Line by line, write out the material exactly.

━━━━━ Input for this task ━━━━━

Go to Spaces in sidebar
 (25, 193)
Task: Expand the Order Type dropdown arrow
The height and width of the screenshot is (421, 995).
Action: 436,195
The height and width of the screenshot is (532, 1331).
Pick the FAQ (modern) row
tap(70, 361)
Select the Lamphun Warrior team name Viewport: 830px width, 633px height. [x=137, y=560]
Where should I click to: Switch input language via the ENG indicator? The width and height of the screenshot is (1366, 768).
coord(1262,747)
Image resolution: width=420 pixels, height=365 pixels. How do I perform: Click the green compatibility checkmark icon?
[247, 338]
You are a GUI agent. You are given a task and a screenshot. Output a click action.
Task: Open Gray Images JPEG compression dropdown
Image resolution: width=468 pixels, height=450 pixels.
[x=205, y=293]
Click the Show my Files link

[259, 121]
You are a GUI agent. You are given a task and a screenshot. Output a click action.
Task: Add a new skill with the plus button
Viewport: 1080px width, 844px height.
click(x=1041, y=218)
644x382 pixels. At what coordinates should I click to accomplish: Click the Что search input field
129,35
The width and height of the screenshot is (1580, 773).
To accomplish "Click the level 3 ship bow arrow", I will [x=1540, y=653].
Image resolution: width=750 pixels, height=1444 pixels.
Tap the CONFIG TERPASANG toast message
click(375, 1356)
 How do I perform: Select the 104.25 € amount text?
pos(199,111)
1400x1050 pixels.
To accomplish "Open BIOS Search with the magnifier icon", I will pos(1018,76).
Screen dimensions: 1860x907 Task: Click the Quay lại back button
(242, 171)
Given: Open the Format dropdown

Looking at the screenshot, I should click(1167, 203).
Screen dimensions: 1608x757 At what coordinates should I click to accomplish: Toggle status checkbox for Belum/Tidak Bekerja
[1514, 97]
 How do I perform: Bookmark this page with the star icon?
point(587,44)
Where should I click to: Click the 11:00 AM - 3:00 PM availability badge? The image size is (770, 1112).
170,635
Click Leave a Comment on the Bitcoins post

━━━━━

- Output for this task -
Go to Spaces in sidebar
 (25, 193)
Task: Expand the Order Type dropdown arrow
The height and width of the screenshot is (421, 995).
Action: 436,195
The height and width of the screenshot is (532, 1331).
Pick the FAQ (modern) row
tap(70, 361)
Select the Lamphun Warrior team name Viewport: 830px width, 633px height. [x=137, y=560]
Where should I click to: Switch input language via the ENG indicator? The width and height of the screenshot is (1366, 768).
coord(1262,747)
Image resolution: width=420 pixels, height=365 pixels. How do I perform: Click the green compatibility checkmark icon?
[247, 338]
You are a GUI agent. You are given a task and a screenshot. Output a click action.
Task: Open Gray Images JPEG compression dropdown
Image resolution: width=468 pixels, height=450 pixels.
[x=205, y=293]
Click the Show my Files link

[259, 121]
You are a GUI agent. You are given a task and a screenshot. Output a click action.
Task: Add a new skill with the plus button
Viewport: 1080px width, 844px height.
click(x=1041, y=218)
644x382 pixels. At what coordinates should I click to accomplish: Click the Что search input field
129,35
The width and height of the screenshot is (1580, 773).
To accomplish "Click the level 3 ship bow arrow", I will [x=1540, y=653].
Image resolution: width=750 pixels, height=1444 pixels.
Tap the CONFIG TERPASANG toast message
click(375, 1356)
 How do I perform: Select the 104.25 € amount text?
pos(199,111)
1400x1050 pixels.
To accomplish "Open BIOS Search with the magnifier icon", I will pos(1018,76).
Screen dimensions: 1860x907 Task: Click the Quay lại back button
(242, 171)
Given: Open the Format dropdown

Looking at the screenshot, I should click(1167, 203).
Screen dimensions: 1608x757 At what coordinates should I click to accomplish: Toggle status checkbox for Belum/Tidak Bekerja
[1514, 97]
 How do I perform: Bookmark this page with the star icon?
point(587,44)
Where should I click to: Click the 11:00 AM - 3:00 PM availability badge? The image size is (770, 1112).
170,635
Click Leave a Comment on the Bitcoins post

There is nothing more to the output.